El presidente de Estados Unidos, Donald Trump, firmó una nueva orden ejecutiva que intensifica las sanciones contra el gobierno de Cuba, ampliando su alcance a empresas y personas tanto estadounidenses como extranjeras que operen en sectores estratégicos para el ingreso de divisas en la isla.

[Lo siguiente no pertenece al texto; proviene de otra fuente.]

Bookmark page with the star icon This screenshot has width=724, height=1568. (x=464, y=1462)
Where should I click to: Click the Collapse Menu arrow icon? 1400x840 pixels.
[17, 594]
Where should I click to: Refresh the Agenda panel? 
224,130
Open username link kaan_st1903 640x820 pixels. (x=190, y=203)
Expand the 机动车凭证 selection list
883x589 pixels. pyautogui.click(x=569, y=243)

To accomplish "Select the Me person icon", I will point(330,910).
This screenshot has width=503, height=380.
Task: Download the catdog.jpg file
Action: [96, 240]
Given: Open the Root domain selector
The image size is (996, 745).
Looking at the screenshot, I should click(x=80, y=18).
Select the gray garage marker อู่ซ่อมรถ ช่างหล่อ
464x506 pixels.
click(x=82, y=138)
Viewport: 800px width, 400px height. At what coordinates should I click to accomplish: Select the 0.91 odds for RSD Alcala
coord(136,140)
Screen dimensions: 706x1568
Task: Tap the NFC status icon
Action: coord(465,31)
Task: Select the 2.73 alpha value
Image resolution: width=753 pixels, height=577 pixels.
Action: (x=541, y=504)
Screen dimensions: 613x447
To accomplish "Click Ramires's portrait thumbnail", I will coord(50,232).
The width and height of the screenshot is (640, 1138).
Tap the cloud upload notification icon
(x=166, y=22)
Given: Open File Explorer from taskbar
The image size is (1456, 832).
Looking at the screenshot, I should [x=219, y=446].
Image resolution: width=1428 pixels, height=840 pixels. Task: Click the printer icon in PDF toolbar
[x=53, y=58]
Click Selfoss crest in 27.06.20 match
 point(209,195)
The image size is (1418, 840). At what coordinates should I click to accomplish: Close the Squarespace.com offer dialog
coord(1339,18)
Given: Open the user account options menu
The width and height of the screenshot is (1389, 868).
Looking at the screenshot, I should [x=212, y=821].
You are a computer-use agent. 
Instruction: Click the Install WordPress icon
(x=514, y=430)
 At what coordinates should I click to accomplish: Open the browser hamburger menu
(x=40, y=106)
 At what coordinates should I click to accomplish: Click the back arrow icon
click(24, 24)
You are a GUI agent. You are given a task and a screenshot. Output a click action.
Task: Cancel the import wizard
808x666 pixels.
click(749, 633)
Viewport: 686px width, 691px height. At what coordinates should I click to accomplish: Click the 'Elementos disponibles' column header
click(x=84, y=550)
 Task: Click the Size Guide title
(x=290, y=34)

Medidas contra sectores clave
Las medidas apuntan directamente a áreas clave para la economía cubana, como energía, defensa, minería y servicios financieros. De acuerdo con la orden, cualquier persona o empresa que opere en ellos o haga negocios con el régimen de Cuba podría enfrentar el bloqueo total de sus activos en Estados Unidos.
Presión internacional
Uno de los puntos más duros de la medida es su alcance internacional, pues la Casa Blanca advirtió que bancos extranjeros que faciliten transacciones con actores sancionados podrían perder acceso al sistema financiero estadounidense, incluyendo operaciones en dólares o cuentas en Wall Street. Esto marca un endurecimiento en la política hacia la isla, al extender las sanciones más allá de funcionarios del gobierno cubano y alcanzar a empresas, ejecutivos e incluso terceros países.
Argumento político
En la orden ejecutiva, Trump justificó la decisión al señalar que el gobierno cubano representa una amenaza para la seguridad nacional y la política exterior de Estados Unidos, además de contradecir los valores democráticos. Las sanciones entraron en vigor de inmediato, bajo el argumento de evitar que los recursos puedan ser transferidos antes de su aplicación.
Apoyo legislativo
La medida fue respaldada por legisladores estadounidenses de origen cubano, como María Elvira Salazar y Carlos A. Giménez, quienes celebraron el endurecimiento de la política hacia La Habana.
Más presión sobre la isla
Esta decisión se suma a otras acciones recientes, como restricciones energéticas y el endurecimiento del bloqueo, en un contexto donde la administración estadounidense ha incrementado la presión sobre el gobierno cubano e incluso ha sugerido la necesidad de un cambio de régimen. El impacto de estas medidas podría sentirse no solo en la economía de la isla, sino también en sus relaciones comerciales internacionales.